Consider side-by-side these two different gushing pipes of bilge, uh, speech… that we’ve been gifted with in the last few weeks: The above cited hate speech from Fred Phelps and his Westboro Baptist Church of Topeka, and actor Charlie Sheen. While each took different paths in getting to the big megaphone of national attention, both parties are publicly manifesting at least four of the 12 clinical symptoms of mental illness posted on the Mayo Clinic’s website: “Confused thinking, excessive fears or worries, detachment from reality or hallucinations, and ‘feeling sad or down.’”

Discussing Phelps and his church one wants to begin with “If I understand them correctly” because the angle of their reasoning is so deeply bent. But if I understand them correctly, this “church” is so distraught (see “excessive fears” and “sad”) about homosexuality and the U.S. military allowing gays to enlist that it proudly hoists signs that bring pain to the families of our fallen heroes at the funeral services of those heroes. Criticism of those who have fallen in battle in our armed forces, powered by hyper homophobia? Ladies and gentlemen of the jury, I refer you to the line on the chart reading “Detachment from reality or hallucinations.”

Years ago I used to joke that at some point our appetite for celebrity effluvia would evolve into something like “Colonoscopies of the Stars.” Cue CBS’s Katie Couric and Harry Smith, albeit with good intentions intact. In line with good intentions, imagine one of the late night talk show hosts picking up that fallen good taste baton and announcing that until Mr. Sheen gets the help he needs his talk show will not encourage a potential national deathwatch with Sheen jokes every night.

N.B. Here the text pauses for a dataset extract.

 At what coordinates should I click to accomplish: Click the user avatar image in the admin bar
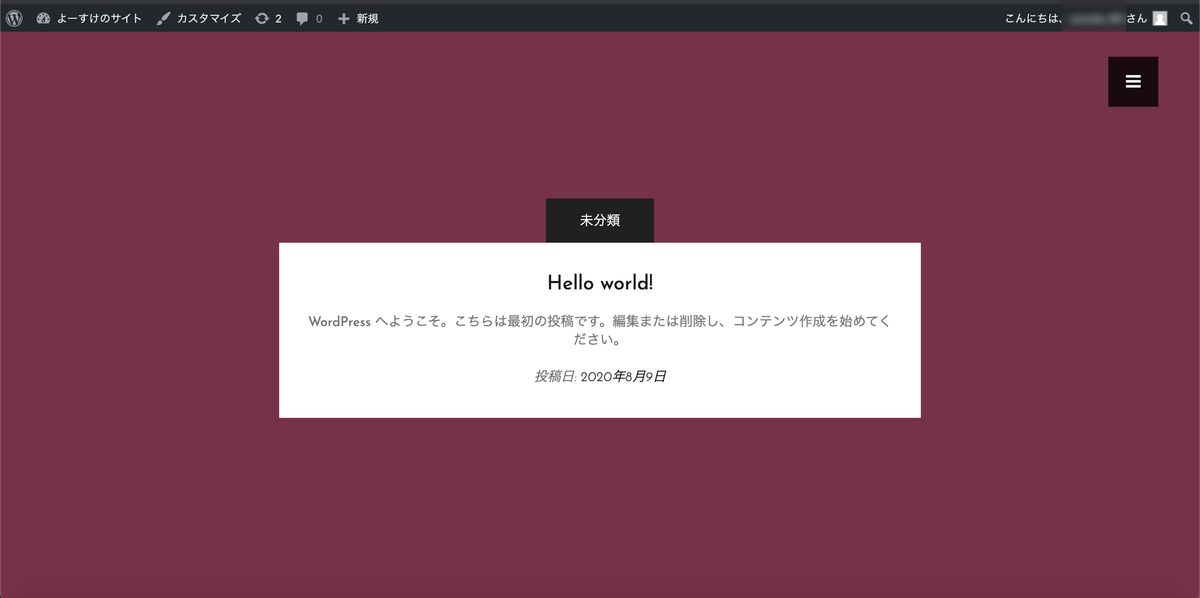click(1158, 17)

On Monday Warner Brothers officially fired Sheen from his series, and a letter from their lawyers to Sheen’s lawyer noted that Sheen “has been engaged in dangerously self-destructive conduct and appears to be very ill.” With the rest of the world about a year ahead of them in making that observation, let’s hope their action helps Sheen move to a healthier place.

The exposure the troubled Westboro flock manipulates from media has a primal basis: If a group of mentally ill people were organizing themselves as a “church” in your neighborhood, you’d want to know about it. Sheen and Westboro perfectly illustrate that the price exacted for freedom of speech may continue, like gasoline, to go up from time to time. But we’re not powerless to contain the ranting of the damaged, or the volume on their megaphone. With Westboro we can refuse to address them as a “church,” since they’re something more like a “clan”… spelled any way you want. And with Mr. Sheen we could refuse to publish or broadcast every single drooling, especially with the headline “Our top story tonight.”